Samsung Bioepis’ Ustekinumab Biosimilar Demonstrates PK Equivalence in Healthy Adults

A phase 2 study demonstrated pharmacokinetic (PK) bioequivalence of the proposed ustekinumab biosimilar SB17 (Samsung Bioepis) to the EU- and US-sourced reference products. The authors also reported safety, tolerability, and immunogenicity were “comparable” between the 3 groups.

Image credit: Prostock-studio - stock.adobe.com

Ustekinumab is a monoclonal antibody targeting the p40 subunit of interleukin (IL)-12 and IL-23, cytokines involved in the pathogenesis of several inflammatory diseases. Ustekinumab blunts the inflammatory response by blocking the interaction of IL-12 and IL-23 with a receptor on the surface of natural killer cells and T cells.

The reference product (Stelara) was originally approved to treat moderate to severe plaque psoriasis in the US and European Union (EU) in 2009, and is now approved for several other chronic inflammatory diseases.

Previous analytical and non-clinical studies have established structural, physicochemical, and biological similarity to the reference product, and the current study aimed to compare PK parameters, safety, tolerability, and immunogenicity between SB17 and both the US and EU-sourced reference products in healthy adults.

A total of 201 participants were randomized to receive a single subcutaneous dose of 45 mg of the biosimilar, US reference ustekinumab, and EU reference ustekinumab. The primary PK end points were the area under the concentration-time curve from time zero to infinity (AUC_inf) and maximum serum concentration (C_max). Baseline characteristics of the participants in the 3 groups were “generally comparable,” the authors said, except for body weight which was significantly different between groups.

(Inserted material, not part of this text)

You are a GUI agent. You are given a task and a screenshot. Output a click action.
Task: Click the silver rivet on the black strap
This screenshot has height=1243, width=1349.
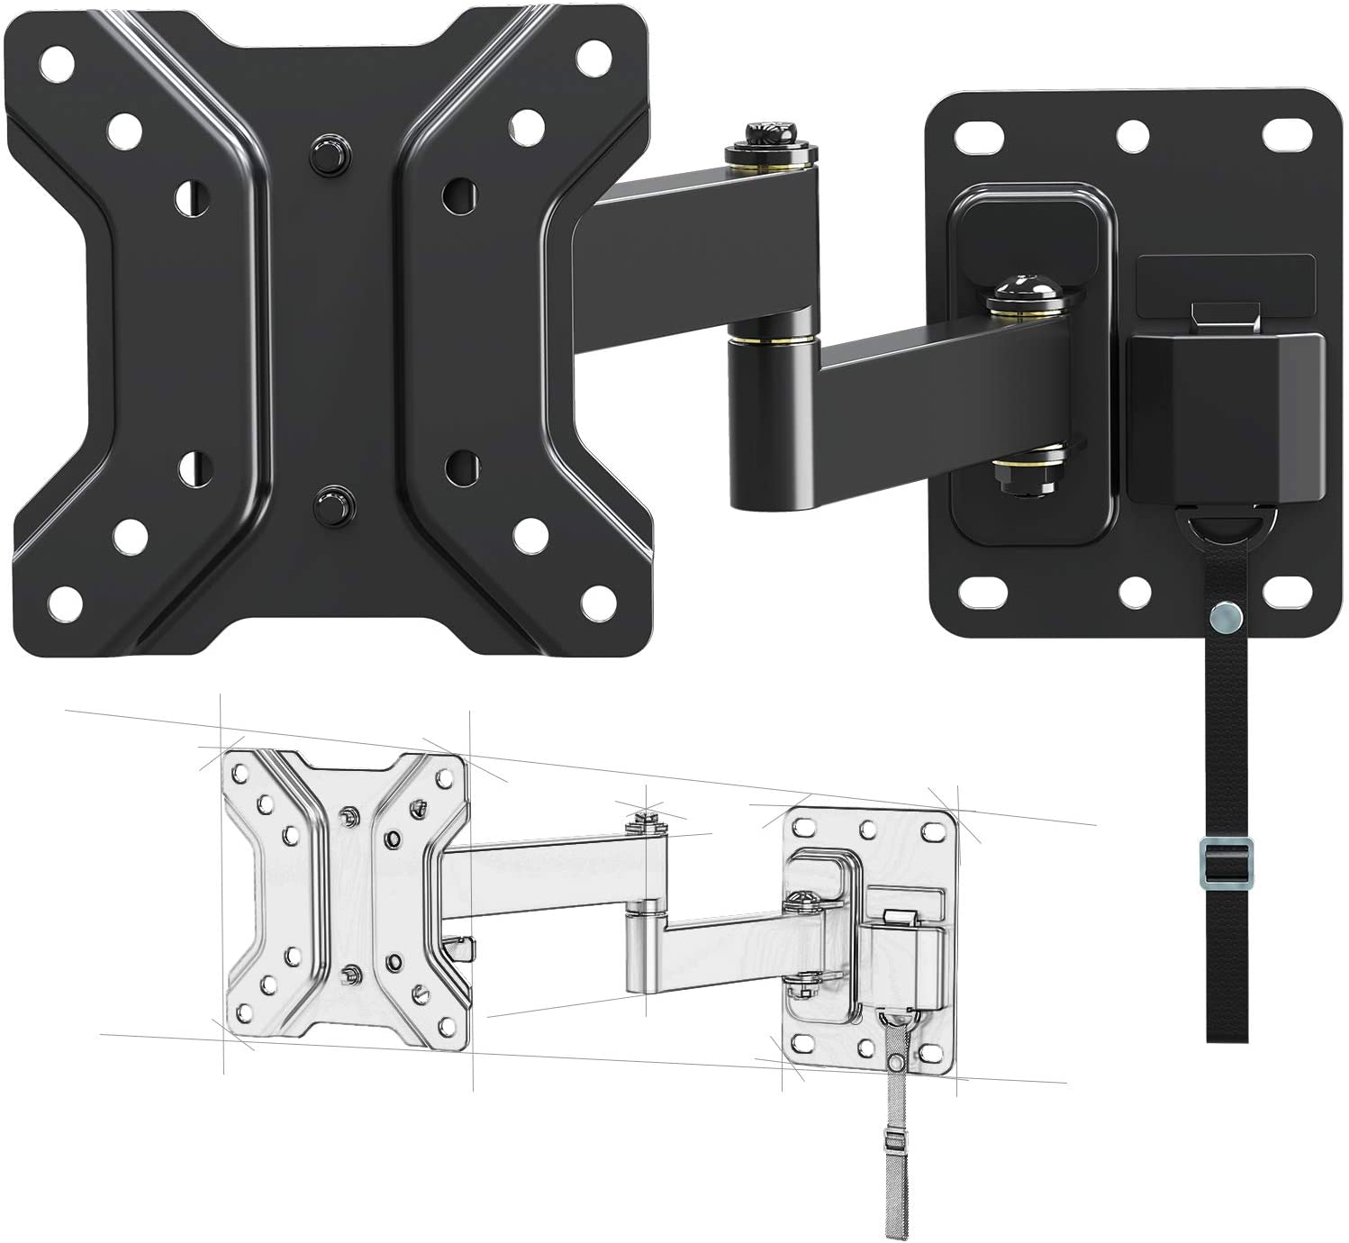[1225, 617]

Primary Pharmacokinetic Endpoints Within Equivalence Margins

The authors noted that each pair of mean serum concentration-time profiles was “superimposable and comparable.” The ratios of geometric least-squares means AUC_inf and C_max were 0.99 and 0.90 for SB17 compared to the EU reference product, 1.01 and 0.94 for SB17 compared to the US reference product, and 1.02 and 1.05 for the EU compared to the US reference product. All 90% CIs for the ratios of AUCinf and Cmax between groups were within the predefined bioequivalence margin of 0.8-1.25.

Since body weight differed between groups, body-weight adjusted analyses were also carried out, and all 90% CIs were within the equivalence margins and contained 1.0. The authors added that all secondary pharmacokinetic endpoints were comparable across the 3 treatment groups.

Safety and Immunogenicity

Rates of treatment-emergent adverse events (TEAEs) were “comparable,” at 69%, 58%, and 66% in the SB17, EU reference, and US reference groups and no deaths or severe TEAEs were reported. The most common TEAE was headache.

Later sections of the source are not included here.